# WHAT IS REQUIRED:
Can you copy out the rows below, from the line with "Task: Open conversation in new window icon" up to and including the line with "click(x=1308, y=106)", reproducing each one verbatim?

# DATA TO PROCESS:
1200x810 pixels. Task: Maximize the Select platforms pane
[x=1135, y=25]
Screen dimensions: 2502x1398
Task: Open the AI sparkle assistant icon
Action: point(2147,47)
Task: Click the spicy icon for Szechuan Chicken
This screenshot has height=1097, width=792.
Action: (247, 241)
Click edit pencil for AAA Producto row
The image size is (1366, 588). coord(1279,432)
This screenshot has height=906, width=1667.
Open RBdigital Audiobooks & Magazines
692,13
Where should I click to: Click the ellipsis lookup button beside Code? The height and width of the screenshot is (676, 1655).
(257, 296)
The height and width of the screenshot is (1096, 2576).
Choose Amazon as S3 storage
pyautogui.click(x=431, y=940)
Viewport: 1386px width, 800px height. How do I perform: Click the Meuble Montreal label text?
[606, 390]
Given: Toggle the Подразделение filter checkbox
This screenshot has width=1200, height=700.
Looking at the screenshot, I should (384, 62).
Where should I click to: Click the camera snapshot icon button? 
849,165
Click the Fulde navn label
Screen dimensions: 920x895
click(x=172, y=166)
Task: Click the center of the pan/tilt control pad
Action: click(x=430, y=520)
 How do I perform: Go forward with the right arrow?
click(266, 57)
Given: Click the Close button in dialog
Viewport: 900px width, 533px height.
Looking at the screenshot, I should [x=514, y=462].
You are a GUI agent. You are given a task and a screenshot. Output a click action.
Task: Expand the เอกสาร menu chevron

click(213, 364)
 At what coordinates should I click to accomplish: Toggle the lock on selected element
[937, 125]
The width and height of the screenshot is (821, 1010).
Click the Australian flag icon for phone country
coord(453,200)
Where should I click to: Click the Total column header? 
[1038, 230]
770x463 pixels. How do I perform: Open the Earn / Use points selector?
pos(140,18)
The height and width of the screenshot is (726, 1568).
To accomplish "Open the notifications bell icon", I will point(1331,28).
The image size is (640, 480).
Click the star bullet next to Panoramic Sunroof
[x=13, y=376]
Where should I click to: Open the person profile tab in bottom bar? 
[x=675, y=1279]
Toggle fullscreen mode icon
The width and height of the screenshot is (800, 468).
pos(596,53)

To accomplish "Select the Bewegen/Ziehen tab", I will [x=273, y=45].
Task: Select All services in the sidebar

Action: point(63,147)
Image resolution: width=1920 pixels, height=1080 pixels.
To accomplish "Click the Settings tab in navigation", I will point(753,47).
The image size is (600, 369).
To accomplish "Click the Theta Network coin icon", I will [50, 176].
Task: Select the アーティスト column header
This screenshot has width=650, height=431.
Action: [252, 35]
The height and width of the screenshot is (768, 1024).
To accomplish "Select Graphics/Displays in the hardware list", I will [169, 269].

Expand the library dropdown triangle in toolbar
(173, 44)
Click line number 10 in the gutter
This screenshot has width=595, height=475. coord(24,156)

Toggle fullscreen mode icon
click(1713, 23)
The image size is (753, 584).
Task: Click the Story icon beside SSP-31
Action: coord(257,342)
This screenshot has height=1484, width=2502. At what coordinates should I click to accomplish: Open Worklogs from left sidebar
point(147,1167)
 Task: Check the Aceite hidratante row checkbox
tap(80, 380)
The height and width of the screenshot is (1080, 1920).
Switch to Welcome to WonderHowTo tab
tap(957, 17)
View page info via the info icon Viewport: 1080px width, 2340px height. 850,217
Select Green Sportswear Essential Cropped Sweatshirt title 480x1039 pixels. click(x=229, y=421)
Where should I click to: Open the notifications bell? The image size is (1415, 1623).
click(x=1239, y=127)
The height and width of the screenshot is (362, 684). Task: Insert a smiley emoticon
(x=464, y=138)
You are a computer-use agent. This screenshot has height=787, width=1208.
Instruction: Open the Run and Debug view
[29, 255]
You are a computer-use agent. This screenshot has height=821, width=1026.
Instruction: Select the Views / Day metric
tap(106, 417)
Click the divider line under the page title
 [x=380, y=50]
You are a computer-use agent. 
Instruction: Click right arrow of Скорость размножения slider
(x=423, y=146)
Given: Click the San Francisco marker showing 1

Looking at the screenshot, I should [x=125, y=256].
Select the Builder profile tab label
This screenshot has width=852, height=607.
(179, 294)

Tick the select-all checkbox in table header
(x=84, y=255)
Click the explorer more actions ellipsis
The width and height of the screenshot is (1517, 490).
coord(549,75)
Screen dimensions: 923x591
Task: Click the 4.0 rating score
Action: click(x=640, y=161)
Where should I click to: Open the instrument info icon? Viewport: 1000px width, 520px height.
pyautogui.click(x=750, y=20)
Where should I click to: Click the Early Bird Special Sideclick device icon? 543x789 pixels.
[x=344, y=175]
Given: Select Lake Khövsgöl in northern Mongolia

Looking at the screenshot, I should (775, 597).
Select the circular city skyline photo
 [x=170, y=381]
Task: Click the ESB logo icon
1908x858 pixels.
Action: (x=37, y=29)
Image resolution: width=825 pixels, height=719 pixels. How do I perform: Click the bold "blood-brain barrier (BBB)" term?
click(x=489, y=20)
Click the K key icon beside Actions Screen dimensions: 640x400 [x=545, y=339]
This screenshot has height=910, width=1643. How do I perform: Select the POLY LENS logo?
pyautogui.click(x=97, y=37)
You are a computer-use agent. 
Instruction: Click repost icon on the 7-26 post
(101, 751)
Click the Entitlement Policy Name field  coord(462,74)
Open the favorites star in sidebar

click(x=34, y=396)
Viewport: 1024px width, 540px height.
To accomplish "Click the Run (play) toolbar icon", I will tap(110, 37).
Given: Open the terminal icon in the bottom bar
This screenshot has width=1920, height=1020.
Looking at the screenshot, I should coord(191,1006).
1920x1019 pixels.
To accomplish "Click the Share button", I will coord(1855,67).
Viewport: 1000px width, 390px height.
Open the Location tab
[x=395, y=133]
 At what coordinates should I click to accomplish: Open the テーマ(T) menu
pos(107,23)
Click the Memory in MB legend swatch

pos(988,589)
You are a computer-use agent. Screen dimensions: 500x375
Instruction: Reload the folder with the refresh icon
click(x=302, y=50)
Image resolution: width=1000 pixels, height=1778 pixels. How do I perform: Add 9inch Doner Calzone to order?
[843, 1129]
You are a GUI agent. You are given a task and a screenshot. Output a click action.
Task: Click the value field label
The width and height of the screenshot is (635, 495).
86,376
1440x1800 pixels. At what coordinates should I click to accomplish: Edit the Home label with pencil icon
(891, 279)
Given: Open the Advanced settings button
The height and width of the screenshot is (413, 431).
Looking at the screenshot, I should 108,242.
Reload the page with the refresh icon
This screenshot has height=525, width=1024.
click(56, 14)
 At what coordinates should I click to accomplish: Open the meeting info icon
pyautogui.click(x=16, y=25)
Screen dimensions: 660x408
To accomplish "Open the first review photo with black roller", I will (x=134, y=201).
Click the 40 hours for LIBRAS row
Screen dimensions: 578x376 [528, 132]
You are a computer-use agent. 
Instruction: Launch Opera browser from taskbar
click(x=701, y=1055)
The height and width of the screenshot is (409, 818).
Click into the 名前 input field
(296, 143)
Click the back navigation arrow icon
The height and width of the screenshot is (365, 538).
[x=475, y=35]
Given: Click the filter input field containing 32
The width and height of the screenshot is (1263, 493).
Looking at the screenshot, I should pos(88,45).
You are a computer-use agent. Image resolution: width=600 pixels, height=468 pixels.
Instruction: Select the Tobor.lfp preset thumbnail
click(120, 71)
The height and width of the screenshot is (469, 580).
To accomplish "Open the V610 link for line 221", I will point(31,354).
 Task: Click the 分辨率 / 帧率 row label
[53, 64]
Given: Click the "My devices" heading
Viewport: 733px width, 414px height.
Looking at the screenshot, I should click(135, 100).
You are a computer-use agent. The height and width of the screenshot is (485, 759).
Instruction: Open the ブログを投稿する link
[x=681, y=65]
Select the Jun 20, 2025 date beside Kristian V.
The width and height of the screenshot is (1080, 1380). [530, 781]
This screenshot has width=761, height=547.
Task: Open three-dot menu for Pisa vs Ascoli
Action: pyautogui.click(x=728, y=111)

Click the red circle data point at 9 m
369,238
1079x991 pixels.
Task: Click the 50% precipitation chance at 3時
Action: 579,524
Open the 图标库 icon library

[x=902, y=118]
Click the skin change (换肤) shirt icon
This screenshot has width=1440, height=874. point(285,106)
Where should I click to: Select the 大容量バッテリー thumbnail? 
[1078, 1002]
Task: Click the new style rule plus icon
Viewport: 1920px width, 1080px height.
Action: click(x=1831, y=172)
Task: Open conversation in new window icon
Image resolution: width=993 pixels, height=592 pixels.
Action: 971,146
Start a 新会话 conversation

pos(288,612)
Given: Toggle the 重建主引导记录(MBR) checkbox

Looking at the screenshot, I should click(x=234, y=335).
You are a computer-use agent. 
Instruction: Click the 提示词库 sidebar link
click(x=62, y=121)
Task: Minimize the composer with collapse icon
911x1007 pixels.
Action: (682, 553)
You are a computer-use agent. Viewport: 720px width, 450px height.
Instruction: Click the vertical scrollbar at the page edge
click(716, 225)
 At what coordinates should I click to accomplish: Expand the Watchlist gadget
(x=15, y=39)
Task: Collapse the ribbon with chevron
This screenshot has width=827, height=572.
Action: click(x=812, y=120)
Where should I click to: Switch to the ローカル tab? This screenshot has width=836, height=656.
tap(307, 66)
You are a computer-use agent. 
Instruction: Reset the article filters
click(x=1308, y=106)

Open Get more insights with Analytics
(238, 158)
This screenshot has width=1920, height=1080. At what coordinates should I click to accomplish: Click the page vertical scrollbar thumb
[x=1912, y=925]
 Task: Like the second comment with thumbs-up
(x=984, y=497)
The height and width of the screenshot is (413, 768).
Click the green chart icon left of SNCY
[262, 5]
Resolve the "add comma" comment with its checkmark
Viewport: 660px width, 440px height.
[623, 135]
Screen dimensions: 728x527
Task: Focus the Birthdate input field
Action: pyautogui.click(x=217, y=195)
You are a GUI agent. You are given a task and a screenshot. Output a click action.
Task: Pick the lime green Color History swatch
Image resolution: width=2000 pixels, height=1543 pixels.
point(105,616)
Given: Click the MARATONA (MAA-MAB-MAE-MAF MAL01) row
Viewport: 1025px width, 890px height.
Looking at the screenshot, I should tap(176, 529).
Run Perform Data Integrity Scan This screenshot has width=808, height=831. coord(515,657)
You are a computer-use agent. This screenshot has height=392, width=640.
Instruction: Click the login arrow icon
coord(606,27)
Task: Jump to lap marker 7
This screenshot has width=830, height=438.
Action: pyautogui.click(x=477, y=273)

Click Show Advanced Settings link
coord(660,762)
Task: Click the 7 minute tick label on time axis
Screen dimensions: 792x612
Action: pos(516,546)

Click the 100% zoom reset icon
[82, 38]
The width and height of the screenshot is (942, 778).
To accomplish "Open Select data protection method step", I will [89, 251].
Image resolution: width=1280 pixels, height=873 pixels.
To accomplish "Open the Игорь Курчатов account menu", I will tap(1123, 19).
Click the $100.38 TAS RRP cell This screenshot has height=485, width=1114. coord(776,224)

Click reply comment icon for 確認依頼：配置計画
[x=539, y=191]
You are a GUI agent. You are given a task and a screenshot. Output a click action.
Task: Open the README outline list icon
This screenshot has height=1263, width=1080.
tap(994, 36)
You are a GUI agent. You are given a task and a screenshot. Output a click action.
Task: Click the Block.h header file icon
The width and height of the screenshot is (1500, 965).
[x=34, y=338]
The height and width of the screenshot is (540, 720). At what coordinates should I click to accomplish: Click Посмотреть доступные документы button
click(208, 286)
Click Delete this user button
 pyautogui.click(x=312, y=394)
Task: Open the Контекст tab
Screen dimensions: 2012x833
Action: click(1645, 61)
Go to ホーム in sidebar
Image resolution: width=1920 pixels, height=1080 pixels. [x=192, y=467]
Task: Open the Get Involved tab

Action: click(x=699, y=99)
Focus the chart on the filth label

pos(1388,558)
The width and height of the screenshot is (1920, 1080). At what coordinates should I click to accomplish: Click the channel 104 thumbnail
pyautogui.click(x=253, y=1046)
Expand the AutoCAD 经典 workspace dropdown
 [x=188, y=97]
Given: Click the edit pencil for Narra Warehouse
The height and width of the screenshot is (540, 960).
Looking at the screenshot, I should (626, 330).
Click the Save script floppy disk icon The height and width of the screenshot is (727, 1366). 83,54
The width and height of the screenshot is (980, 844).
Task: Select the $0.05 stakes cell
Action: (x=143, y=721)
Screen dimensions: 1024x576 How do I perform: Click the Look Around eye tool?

# ANSWER TO THE EXERCISE:
Task: Open conversation in new window icon
Image resolution: width=993 pixels, height=592 pixels.
Action: 971,146
Start a 新会话 conversation

pos(288,612)
Given: Toggle the 重建主引导记录(MBR) checkbox

Looking at the screenshot, I should click(x=234, y=335).
You are a computer-use agent. 
Instruction: Click the 提示词库 sidebar link
click(x=62, y=121)
Task: Minimize the composer with collapse icon
911x1007 pixels.
Action: (682, 553)
You are a computer-use agent. Viewport: 720px width, 450px height.
Instruction: Click the vertical scrollbar at the page edge
click(716, 225)
 At what coordinates should I click to accomplish: Expand the Watchlist gadget
(x=15, y=39)
Task: Collapse the ribbon with chevron
This screenshot has width=827, height=572.
Action: click(x=812, y=120)
Where should I click to: Switch to the ローカル tab? This screenshot has width=836, height=656.
tap(307, 66)
You are a computer-use agent. 
Instruction: Reset the article filters
click(x=1308, y=106)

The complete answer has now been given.